PanamaPattie Sat 16-May-20 18:55:04

Sounds like a good idea to me. I’m assuming this birthday is next year, as pubs won’t be open for a party for months and months - and even then you’ll all need to sit 2m apart.

lilyboleyn Sat 16-May-20 18:56:44

Phew - relieved I’m not going to spot myself on the CF thread! 😂

OP’s posts: |
RubieRose Sat 16-May-20 18:56:55

I've only ever heard of people expecting others to pay for meals out on Mumsnet. In my world I'd be expecting to pay for myself and chip in for the birthday girl too.

BeetrootRocks Sat 16-May-20 18:59:25

Yes covering the birthday person between everyone is also aok

CanIHaveAPenguinPlease Sat 16-May-20 19:01:40

Hmm - in my circle the person inviting pays, so I’d make it clear that as people are paying for themselves that no gifts are expected.

People may still take a gift but it makes it clear that you aren’t being CFs by expecting a gift as well.

Also underline or put it in bold that it’s a surprise.
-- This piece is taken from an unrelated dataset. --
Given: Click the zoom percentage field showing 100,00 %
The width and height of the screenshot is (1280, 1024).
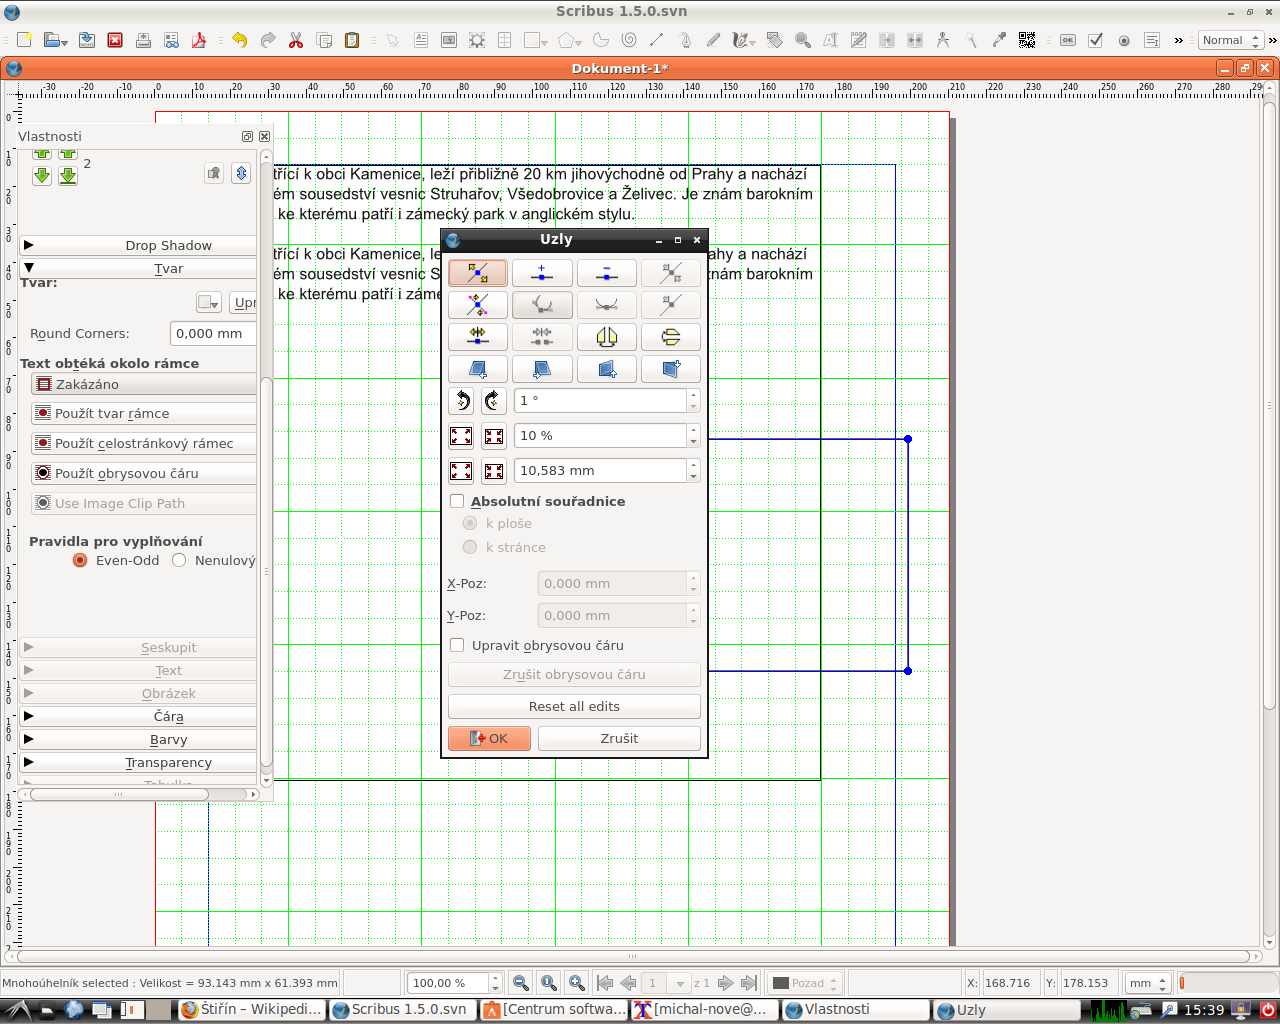Looking at the screenshot, I should (x=447, y=983).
bitofafunnyquestion Sat 16-May-20 19:01:48

I think that's absolutely fine. Plus you're handling it gracefully, letting them know in advance and picking somewhere reasonable also the prosecco is nice. Have fun!
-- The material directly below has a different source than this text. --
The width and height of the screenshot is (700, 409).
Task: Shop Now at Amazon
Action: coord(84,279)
Ellmau Sat 16-May-20 19:01:52

As long as it's not a nasty surprise when the bill comes, that's fine.

CoronaIsComing Sat 16-May-20 19:02:55

I’d be fine with that. Don’t use the “for those on a budget...” comment above as it sounds horribly patronising and how can you possible know what people will want to drink. I’m sure most people know roughly how much their chosen drink costs in a standard pub anyway.

icansmellburningleaves Sat 16-May-20 19:06:41

I wouldn’t invite someone for a meal and expect them to pay for themselves but from the poster I’m in a minority. To be honest, your mum’s friends will be so delighted to see your mum they’ll be happy to pay. Have a lovely time 💐

bitofafunnyquestion Sat 16-May-20 19:08:02

yes, agreed about the 'on a budget' comment. not needed.

Holothane Sat 16-May-20 19:08:36

I’d be more than happy to pay,

SunflowerSeedsForever Sat 16-May-20 19:11:44

What would your Mum think?

Mine would be mortified and would then pick up the whole bill. It certainly isn't the done thing amongst her friends where if you invite to a birthday party- you pay.